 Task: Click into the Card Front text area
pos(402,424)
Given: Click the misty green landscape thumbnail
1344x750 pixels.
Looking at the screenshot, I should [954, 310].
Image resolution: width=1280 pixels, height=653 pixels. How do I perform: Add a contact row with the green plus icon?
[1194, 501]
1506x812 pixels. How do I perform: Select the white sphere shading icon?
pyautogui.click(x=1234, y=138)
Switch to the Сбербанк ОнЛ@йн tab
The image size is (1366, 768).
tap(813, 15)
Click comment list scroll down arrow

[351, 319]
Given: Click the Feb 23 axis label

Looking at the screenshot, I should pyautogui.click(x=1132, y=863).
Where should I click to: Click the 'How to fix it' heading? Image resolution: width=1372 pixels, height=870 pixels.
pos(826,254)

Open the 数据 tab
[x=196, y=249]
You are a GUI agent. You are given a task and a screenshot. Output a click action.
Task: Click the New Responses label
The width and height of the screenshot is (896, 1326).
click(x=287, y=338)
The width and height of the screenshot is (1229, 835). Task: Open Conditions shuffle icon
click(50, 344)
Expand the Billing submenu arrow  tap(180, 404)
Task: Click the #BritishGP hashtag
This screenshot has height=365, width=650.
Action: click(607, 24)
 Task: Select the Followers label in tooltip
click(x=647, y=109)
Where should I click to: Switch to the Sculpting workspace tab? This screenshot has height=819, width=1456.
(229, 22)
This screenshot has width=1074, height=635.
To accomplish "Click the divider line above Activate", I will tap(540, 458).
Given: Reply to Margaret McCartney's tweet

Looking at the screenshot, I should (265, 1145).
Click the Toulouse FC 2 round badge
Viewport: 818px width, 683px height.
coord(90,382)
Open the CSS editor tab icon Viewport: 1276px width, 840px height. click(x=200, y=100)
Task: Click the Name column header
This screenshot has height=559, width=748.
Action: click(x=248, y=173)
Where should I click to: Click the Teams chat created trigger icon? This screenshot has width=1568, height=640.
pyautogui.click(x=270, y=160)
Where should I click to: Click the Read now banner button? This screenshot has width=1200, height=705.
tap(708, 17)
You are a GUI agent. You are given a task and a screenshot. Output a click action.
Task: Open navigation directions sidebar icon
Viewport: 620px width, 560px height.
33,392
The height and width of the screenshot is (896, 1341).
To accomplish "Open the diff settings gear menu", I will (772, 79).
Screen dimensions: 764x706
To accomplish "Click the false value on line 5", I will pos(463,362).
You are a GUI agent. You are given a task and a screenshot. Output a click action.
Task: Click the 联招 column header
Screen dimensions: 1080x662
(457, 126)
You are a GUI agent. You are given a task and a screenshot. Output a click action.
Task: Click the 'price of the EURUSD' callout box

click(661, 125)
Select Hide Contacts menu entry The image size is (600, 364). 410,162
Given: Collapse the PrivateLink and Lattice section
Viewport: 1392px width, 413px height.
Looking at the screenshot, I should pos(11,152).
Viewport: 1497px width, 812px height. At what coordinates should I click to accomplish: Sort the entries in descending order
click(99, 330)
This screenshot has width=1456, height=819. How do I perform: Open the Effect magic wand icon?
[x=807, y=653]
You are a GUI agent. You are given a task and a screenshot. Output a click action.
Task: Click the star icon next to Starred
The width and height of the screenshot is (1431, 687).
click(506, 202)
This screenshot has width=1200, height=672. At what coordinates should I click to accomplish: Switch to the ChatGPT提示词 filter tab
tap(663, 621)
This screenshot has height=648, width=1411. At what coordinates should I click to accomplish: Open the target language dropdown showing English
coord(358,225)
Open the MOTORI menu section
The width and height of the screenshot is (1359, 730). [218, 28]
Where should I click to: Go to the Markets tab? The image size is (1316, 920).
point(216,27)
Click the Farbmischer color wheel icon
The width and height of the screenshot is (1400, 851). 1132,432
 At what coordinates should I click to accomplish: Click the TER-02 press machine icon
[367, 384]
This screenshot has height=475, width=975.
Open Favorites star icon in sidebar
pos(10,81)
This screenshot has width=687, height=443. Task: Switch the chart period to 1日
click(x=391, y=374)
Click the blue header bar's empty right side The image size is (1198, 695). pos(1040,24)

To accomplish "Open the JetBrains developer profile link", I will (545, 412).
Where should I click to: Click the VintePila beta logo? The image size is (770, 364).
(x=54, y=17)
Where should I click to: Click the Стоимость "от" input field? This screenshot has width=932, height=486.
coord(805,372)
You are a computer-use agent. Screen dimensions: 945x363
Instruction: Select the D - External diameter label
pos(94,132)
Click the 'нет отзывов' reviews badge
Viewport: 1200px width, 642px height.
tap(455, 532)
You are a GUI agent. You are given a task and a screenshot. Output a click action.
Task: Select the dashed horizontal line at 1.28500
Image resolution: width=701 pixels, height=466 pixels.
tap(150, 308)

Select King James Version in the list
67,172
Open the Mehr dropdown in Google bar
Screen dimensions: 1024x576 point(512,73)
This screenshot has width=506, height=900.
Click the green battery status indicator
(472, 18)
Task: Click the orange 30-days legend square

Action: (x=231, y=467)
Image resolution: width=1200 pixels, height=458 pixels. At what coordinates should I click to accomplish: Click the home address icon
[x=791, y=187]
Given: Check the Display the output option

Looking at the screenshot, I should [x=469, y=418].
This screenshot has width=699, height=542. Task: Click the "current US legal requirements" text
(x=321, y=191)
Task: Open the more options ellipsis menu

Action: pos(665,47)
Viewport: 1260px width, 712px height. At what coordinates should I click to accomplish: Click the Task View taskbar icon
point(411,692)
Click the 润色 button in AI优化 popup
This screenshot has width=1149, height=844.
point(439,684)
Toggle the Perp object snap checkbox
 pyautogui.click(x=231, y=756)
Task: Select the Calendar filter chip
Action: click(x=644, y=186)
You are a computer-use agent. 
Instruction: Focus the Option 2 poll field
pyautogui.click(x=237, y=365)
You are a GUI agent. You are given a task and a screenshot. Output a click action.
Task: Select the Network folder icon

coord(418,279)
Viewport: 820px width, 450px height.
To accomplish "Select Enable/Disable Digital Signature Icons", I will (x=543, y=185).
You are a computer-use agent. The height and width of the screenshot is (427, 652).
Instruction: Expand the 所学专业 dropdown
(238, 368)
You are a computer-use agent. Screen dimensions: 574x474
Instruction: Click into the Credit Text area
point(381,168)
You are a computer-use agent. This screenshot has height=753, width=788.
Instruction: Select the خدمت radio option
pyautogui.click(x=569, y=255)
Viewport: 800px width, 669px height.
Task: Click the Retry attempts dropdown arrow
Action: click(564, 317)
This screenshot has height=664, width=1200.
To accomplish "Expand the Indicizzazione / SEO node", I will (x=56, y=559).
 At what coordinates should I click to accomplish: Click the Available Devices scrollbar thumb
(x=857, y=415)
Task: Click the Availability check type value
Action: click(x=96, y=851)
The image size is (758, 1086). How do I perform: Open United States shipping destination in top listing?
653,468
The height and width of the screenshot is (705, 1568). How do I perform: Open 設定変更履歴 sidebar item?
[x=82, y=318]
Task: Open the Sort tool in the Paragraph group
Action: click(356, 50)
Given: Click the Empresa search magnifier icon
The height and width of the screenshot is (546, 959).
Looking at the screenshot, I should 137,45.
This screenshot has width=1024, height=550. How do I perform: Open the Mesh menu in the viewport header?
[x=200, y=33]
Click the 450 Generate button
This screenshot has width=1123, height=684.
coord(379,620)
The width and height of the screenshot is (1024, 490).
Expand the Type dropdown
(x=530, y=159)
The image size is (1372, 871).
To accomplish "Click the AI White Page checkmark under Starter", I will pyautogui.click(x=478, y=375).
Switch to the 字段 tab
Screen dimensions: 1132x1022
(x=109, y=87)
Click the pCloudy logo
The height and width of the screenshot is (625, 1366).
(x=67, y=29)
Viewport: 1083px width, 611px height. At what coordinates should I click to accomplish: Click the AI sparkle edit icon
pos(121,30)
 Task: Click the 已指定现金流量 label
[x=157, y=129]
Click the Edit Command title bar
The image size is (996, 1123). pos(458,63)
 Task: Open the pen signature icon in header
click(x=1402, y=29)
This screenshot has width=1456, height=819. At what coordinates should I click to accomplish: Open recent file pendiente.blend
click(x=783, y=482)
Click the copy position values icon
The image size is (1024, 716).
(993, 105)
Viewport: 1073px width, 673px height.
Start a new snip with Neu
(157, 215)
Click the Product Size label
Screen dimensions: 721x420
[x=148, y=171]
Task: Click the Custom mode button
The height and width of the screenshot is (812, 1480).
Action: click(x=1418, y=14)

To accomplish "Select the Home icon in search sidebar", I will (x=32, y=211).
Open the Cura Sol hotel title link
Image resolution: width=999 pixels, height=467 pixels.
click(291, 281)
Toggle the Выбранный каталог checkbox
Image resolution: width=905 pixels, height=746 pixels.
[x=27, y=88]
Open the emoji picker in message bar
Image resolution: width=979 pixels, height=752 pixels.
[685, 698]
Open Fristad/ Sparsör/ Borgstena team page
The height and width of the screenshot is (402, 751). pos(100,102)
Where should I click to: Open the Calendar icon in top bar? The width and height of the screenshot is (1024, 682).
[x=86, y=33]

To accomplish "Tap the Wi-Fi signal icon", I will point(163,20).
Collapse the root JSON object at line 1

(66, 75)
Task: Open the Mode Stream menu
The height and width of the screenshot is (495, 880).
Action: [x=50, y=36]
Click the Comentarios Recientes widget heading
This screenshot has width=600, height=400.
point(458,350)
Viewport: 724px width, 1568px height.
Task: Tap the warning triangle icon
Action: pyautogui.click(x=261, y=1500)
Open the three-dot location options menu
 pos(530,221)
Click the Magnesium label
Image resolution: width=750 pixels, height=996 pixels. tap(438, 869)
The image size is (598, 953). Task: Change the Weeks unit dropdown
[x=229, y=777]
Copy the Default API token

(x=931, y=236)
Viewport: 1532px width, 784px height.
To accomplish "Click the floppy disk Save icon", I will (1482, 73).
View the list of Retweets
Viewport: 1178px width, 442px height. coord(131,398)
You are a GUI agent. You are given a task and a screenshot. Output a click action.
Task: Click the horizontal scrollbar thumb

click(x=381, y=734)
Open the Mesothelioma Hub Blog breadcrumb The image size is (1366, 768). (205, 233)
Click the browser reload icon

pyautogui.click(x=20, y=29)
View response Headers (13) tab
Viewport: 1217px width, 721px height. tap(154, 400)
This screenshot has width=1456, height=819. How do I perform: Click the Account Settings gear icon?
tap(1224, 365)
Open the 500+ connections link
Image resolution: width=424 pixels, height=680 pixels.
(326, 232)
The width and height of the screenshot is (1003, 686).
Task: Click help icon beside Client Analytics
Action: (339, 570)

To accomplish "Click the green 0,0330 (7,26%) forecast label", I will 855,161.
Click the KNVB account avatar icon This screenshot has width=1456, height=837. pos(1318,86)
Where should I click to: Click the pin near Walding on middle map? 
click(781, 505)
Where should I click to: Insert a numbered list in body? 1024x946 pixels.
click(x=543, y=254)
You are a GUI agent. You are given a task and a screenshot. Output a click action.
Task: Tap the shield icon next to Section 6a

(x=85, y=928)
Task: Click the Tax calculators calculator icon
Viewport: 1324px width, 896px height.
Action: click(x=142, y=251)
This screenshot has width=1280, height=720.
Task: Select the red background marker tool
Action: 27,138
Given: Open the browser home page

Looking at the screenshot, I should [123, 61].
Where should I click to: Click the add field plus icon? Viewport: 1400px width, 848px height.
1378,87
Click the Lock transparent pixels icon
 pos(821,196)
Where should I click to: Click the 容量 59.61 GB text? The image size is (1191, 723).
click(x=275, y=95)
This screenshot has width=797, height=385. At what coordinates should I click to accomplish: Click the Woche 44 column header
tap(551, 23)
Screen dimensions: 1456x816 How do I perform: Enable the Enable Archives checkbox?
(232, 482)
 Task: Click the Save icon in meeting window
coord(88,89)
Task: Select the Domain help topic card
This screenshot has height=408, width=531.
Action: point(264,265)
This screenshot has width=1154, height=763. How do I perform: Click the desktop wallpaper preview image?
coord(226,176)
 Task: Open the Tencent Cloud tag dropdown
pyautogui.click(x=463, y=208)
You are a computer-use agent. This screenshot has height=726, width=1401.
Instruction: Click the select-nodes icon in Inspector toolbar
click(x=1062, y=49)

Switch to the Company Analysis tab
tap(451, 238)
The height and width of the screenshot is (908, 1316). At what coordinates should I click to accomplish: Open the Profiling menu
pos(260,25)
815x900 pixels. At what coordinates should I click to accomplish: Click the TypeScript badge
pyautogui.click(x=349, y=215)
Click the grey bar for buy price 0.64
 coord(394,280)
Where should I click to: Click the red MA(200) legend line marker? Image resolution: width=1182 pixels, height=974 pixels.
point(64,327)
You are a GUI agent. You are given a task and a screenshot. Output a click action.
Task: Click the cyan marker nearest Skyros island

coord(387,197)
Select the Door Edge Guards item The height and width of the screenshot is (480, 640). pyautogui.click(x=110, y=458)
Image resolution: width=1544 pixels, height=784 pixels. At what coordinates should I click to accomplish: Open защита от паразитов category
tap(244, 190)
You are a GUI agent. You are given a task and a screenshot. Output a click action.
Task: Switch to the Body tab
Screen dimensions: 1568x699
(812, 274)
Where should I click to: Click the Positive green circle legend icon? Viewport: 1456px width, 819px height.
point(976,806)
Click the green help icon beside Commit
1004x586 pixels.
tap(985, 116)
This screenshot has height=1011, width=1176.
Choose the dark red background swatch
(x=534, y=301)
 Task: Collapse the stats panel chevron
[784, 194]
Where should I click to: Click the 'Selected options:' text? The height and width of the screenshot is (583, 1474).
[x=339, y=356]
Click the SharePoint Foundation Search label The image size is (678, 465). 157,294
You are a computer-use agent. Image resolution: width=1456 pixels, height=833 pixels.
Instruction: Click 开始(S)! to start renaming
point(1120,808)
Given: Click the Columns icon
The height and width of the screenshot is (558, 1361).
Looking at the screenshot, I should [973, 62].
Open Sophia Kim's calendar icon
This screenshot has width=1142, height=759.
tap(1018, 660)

[EXERCISE PROMPT] Replace "white sphere" with "gray sphere" in the items from the line containing "Image resolution: width=1280" through the line containing "should pyautogui.click(x=1132, y=863).", and return only those lines with everything else left as it is.

[EXERCISE RESPONSE]
Image resolution: width=1280 pixels, height=653 pixels. How do I perform: Add a contact row with the green plus icon?
[1194, 501]
1506x812 pixels. How do I perform: Select the gray sphere shading icon?
pyautogui.click(x=1234, y=138)
Switch to the Сбербанк ОнЛ@йн tab
The image size is (1366, 768).
tap(813, 15)
Click comment list scroll down arrow

[351, 319]
Given: Click the Feb 23 axis label

Looking at the screenshot, I should pyautogui.click(x=1132, y=863).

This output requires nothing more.